Stargazers will get a chance to see a rare meteor shower, the Quadrantids, starting Jan. 4. In the early morning hours, officials estimate that that sky will be filled with about 100 meteors per hour. The show will only be available to people in the Northern hemisphere.

From the NASA Marshall Space Flight Center in Huntsville, Ala.

The waxing gibbous Moon will set around 3 a.m. local time, leaving about two hours of excellent meteor observing before dawn. It's a good thing, too, because unlike the more famous Perseid and Geminid meteor showers, the Quadrantids only last a few hours -- it's the morning of Jan. 4, or nothing.

Like the Geminids, the Quadrantids originate from an asteroid, called 2003 EH1. Dynamical studies suggest that this body could very well be a piece of a comet which broke apart several centuries ago, and that the meteors you will see before dawn on Jan. 4 are the small debris from this fragmentation. After hundreds of years orbiting the Sun,
they will enter our atmosphere at 90,000 mph, burning up 50 miles above Earth's surface -- a fiery end to a long journey!

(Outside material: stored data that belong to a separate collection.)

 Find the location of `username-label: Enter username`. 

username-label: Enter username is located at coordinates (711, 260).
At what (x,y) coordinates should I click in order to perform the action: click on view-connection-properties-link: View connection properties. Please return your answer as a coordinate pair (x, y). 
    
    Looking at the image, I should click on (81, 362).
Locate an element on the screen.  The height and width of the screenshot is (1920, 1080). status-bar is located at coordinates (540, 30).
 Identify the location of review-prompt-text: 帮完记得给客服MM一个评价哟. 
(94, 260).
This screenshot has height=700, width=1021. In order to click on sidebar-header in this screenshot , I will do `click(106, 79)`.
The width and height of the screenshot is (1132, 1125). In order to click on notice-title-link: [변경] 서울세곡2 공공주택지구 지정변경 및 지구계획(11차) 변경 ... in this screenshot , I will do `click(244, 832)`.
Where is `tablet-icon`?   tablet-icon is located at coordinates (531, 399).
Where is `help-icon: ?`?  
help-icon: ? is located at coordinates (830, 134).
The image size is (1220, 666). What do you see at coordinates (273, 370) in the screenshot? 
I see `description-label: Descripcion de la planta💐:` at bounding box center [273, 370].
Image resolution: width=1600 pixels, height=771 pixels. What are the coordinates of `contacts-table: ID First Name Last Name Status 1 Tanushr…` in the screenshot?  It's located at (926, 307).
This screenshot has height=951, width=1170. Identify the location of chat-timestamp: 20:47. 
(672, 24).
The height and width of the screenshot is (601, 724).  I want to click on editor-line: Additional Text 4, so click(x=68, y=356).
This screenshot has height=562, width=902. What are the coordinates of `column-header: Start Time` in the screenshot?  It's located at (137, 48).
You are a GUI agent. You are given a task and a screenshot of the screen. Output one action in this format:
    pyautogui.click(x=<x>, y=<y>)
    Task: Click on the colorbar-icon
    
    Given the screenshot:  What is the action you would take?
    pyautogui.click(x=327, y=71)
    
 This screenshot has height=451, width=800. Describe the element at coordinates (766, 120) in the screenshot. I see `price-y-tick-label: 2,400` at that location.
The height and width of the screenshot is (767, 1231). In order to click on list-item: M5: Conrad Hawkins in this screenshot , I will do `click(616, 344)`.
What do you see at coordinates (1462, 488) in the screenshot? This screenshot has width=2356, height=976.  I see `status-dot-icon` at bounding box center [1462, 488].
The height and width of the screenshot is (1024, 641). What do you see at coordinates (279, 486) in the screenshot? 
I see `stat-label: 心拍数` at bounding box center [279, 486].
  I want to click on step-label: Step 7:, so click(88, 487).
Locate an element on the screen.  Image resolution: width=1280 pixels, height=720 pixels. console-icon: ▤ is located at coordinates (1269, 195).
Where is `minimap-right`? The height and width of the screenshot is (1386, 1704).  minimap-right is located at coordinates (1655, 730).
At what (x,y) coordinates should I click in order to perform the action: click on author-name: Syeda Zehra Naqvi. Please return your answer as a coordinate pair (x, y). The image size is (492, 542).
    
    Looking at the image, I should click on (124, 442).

The Quadrantids derive their name from the constellation of Quadrans Muralis (mural quadrant), which was created by the French astronomer Jerome Lalande in 1795. Located between the constellations of Bootes and Draco, Quadrans represents an early astronomical instrument used to observe and plot stars. Even though the constellation is no longer recognized by astronomers, it was around long enough to give the meteor shower -- first seen in 1825 -- its name.